You know, it might be worth asking the engineer who wrote java.lang.Math how he came up with those names. Actually, you don't--he already answered it one of the amici briefs. The answer was that he took it from C.

In other words, taking Oracle's argument at face value means that the example API it is accusing Google of illegally copying is itself an illegal copy of the UNIX copyright, whoever actually owns that now.


Perhaps the Sun engineer did indeed copy from UNIX to some mild degree The line between "inspired from" and "copied from" is a fine line indeed. When does a term stop being proprietary and enter the vernacular of a specific profession or of humanity at large? I lean rather liberal on this question, and I hope the law will too. OTOH, what is blatant theft is for your 'original' work to overlap 99%, in both names and structure, to prior work. Google engaged in blatant theft, there is no doubt about it. We are not even talking about a derived work, we are talking about copying word for word a substantial part of somebody else's work.


Look up the names of the functions in java.lang.Math. They are exactly the names and semantics used in the libm functions. Even down to the presence of the atan2 function which computes tan¯¹(y / x).

(You could also point out that JavaScript literally lifts java.lang.Math and java.util.Date into JS code as well, down to Date.getYear returning the Gregorian year - 1900).


Almost completely irrelevant side note: atan2 is immensely useful because it actually does more than calculate the arctangent. It handles all the corner cases in converting a 2d vector to an angle. There's no chance of division by zero, it gets the answer into the correct quadrant automatically, and so on. Those things add up to an annoying series of if statements if all you have is an arctangent function.


First, this is not a 99% blatant copy. I see things on the java side that are not in the libm side, like addExact, IEEEremainder or nextDown. I see things on the libm side that are not in the java package, like fpclassify, gamma or jN. I see things that have been adapted to match java conventions, like copySign vs copysign. The Jaccard similarity index appears to be pretty far from 1, whereas it is a perfect 1 in the case of Google. The perfect 1, up to keeping the 'java' in 'java.*', makes it a 'blatant theft' in the case of Google.

Second, unclear what the legal status of libm is. It appears to implement a standard, thus is legitimate to ask whether the set of implemented functions and their names are the original contribution of libm authors, or are derived from the standards. Generally, if one wants to implement a standard, one needs to acquire the rights to do so, usually in the form of a reasonable fee.

Third, if there are significant overlapping parts that are the creative work of libm authors, and they can establish a prior art claim, they are entitled to seek fair compensation from Sun / Oracle.

https://docs.oracle.com/javase/8/docs/api/java/lang/Math.htm...
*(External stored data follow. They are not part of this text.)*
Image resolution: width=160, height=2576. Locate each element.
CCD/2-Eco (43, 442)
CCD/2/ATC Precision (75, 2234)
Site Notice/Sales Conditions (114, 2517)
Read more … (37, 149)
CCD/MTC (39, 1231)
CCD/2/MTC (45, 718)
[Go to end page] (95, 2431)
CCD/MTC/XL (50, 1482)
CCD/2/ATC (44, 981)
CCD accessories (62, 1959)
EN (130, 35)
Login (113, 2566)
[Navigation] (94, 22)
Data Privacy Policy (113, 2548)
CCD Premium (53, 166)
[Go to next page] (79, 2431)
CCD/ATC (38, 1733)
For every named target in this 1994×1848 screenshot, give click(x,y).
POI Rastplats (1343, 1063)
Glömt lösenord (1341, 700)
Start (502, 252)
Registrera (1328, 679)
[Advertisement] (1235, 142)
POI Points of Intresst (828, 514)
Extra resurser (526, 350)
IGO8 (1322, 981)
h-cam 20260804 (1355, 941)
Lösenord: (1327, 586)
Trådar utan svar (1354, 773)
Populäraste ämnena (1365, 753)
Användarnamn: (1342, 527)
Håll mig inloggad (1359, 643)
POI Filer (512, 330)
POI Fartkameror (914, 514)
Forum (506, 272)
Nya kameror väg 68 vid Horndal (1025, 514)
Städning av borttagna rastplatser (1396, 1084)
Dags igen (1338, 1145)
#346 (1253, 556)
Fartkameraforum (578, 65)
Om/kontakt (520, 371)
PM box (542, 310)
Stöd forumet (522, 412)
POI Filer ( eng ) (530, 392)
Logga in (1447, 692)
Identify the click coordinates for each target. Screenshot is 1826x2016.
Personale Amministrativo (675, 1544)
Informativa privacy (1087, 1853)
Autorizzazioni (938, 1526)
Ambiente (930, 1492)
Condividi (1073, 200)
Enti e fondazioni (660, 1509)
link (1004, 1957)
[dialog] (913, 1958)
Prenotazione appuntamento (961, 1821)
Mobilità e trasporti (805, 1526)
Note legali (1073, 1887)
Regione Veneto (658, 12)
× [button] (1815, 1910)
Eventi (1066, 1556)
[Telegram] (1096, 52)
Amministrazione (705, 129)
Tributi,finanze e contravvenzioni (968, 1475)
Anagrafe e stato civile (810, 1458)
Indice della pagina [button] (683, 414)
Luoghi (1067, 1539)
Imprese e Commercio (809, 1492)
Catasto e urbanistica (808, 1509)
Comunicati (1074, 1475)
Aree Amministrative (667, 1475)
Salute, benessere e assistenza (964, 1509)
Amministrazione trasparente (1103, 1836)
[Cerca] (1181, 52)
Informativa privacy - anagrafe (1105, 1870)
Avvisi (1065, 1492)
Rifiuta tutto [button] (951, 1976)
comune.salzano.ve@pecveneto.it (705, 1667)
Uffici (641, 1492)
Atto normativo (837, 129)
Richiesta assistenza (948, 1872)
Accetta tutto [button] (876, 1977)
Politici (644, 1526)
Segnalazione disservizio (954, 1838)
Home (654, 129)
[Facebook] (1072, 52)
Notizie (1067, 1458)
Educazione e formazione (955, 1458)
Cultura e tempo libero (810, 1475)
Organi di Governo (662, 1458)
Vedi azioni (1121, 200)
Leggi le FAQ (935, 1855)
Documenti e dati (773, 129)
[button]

https://sourceware.org/newlib/libm.html

PS. Re: atan2, wikipedia: 'The function atan2(y,x) first appeared in the programming language Fortran (in IBM's implementation FORTRAN-IV in 1961). It was originally intended to return a correct and unambiguous value for the angle θ in converting from cartesian coordinates (x, y) to polar coordinates (r, θ).' Perfect example of a term that arguably migrates into the common technical vocabulary over decades.


>I see things on the libm side that are not in the java package, like fpclassify, gamma or jN.

Which were added in C99, which postdates the initial release of Java.